The spoils system that existed before the Pendleton Act established the career civil service was something few Americans would want to see. Imagine a Labor Department where the Bureau of Labor Statistics is staffed with political sycophants who are beholden to the political leadership for their jobs. Want lower unemployment numbers? Boom! You have them. Want to drive pay down everywhere, not just in government? No problem, the data on pay levels can be made lower. Imagine a DoD spending billions of our tax dollars to feather the nests of their political patrons.

Some folks might say that is OK, as long as their party is in power. But what happens when their party is out of power? And what happens when tens of thousands of federal managers hired through a spoils system do whatever they want? No president has the ability to monitor all of those people. Corruption was the result prior to the Pendleton Act and it would be the result now.
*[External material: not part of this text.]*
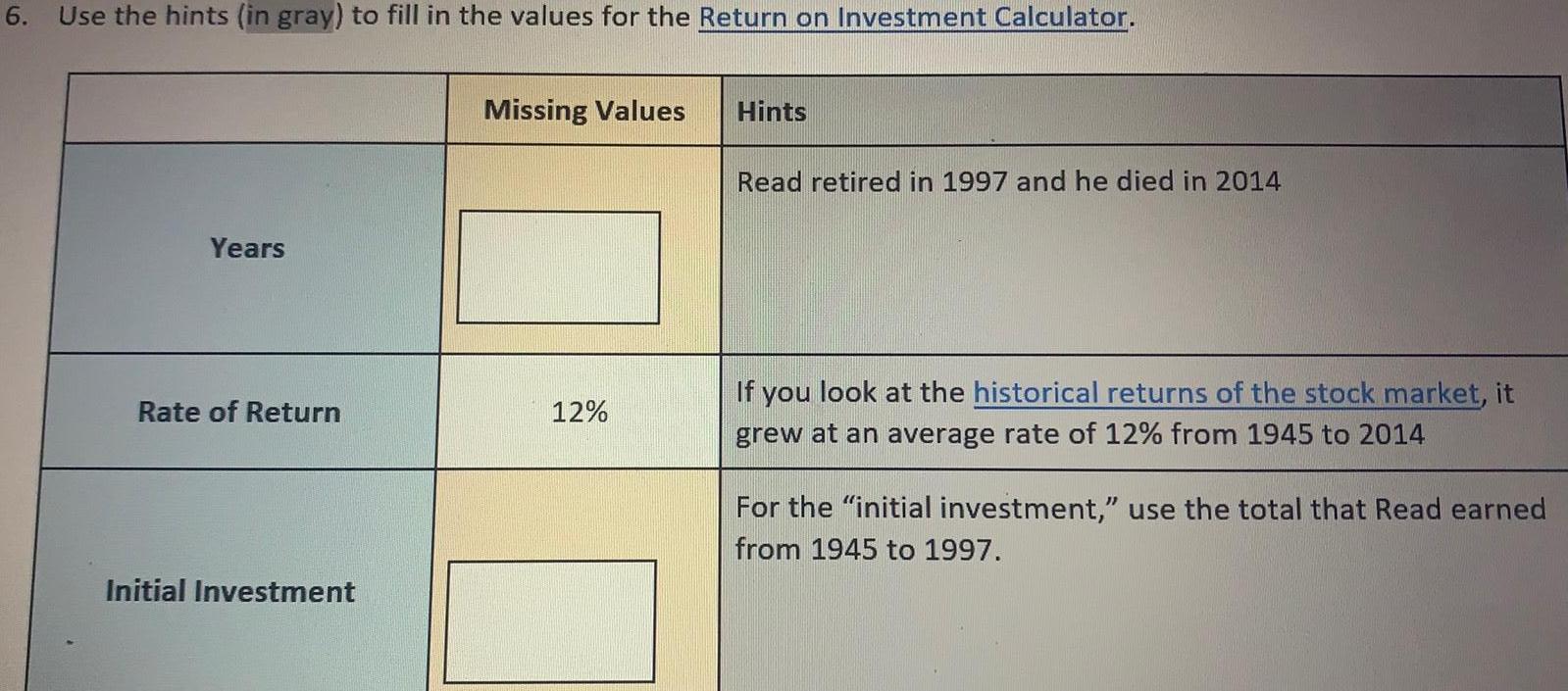Viewport: 1568px width, 691px height.
Task: Click the text 'use the total that Read earned'
Action: point(1337,509)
Some people would argue that the difficulty in firing federal employees makes it necessary to radically change the system. Much of the difficulty in firing federal workers is deliberately designed into the  career civil service. If it is too easy to fire employees, the likelihood of a spoils system increases. Even if there isn’t a real spoils system, employees who fear they will be fired if they do not pander to the political appointees will produce a similar outcome.

If we want a government that works, that functions effectively and makes policy based on facts rather than politics, a strong career civil service is the only alternative that has been proven, both in the U.S. and in other democracies, to get the job done.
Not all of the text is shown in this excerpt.